Interface element entries
□ □ □ □ □ □ □

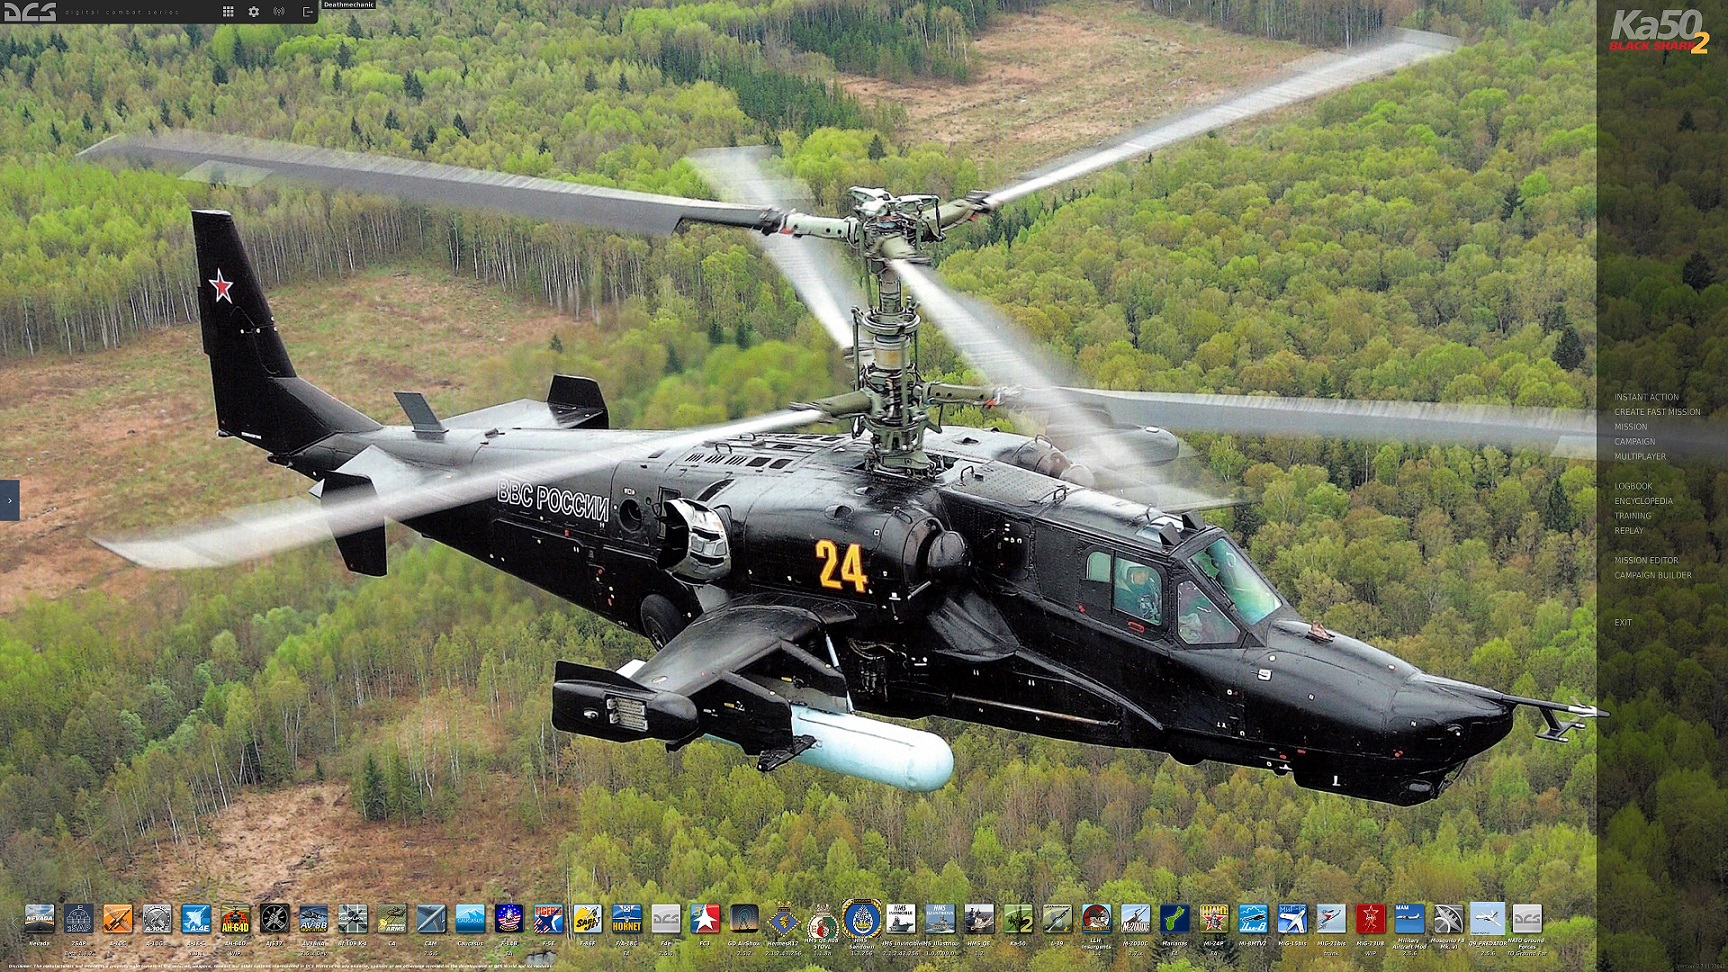
Task: Choose the Hornet F/A-18C module icon
Action: pos(627,919)
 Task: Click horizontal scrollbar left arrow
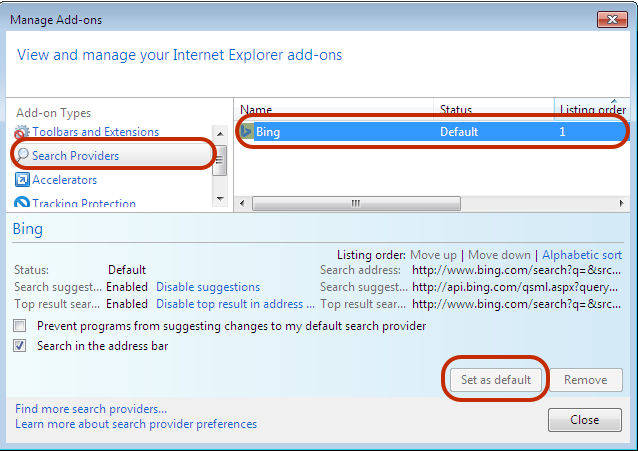(x=243, y=203)
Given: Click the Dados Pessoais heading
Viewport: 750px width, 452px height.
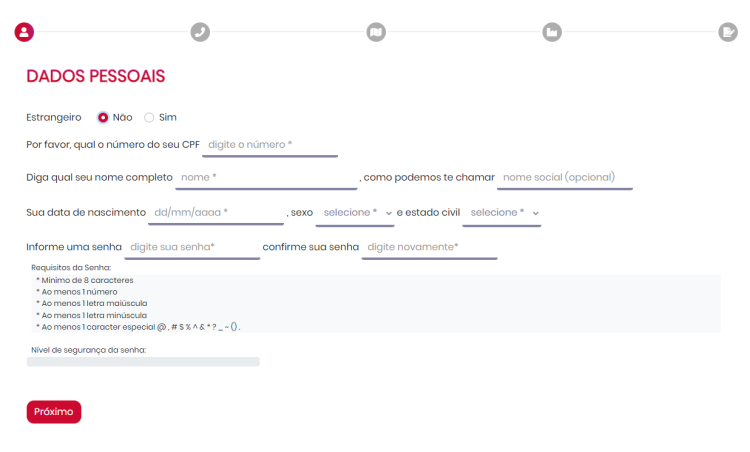Looking at the screenshot, I should (x=95, y=76).
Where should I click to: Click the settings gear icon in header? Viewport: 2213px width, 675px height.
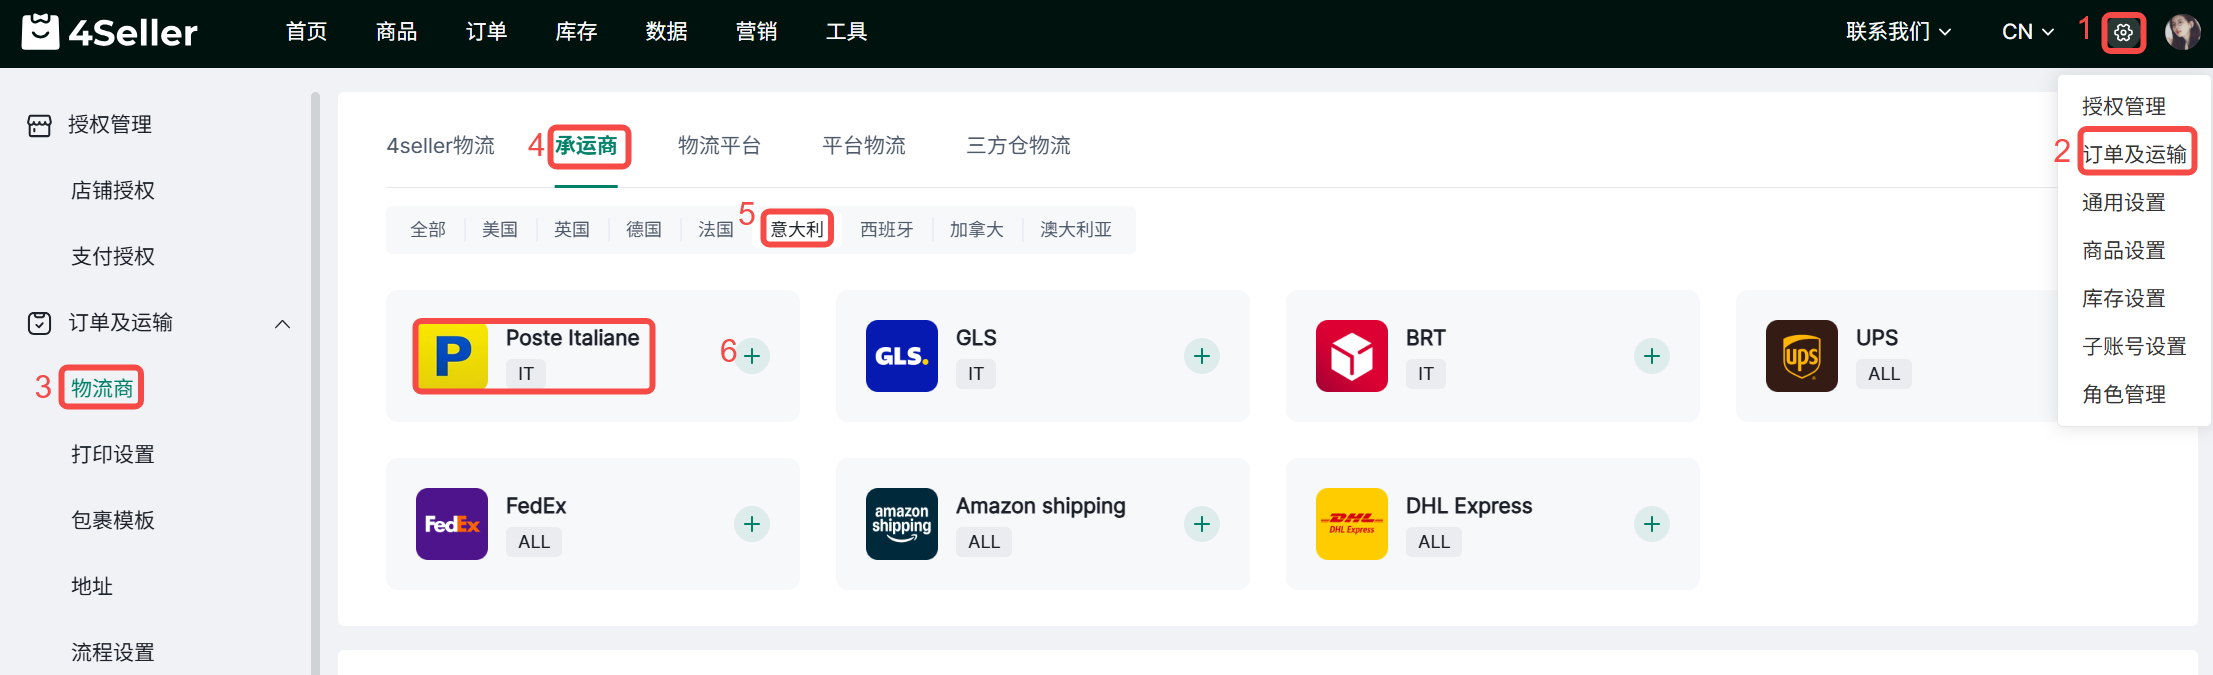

□ □ □ □ □ □ □

Do this:
Rewrite every line of the entries above as a numbered list, omitting blank lines and the pictures.

Solution to the exercise:
1. Task: Choose the Hornet F/A-18C module icon
2. Action: pos(627,919)
3.  Task: Click horizontal scrollbar left arrow
4. (x=243, y=203)
5. Given: Click the Dados Pessoais heading
6. Viewport: 750px width, 452px height.
7. Looking at the screenshot, I should (x=95, y=76).
8. Where should I click to: Click the settings gear icon in header? Viewport: 2213px width, 675px height.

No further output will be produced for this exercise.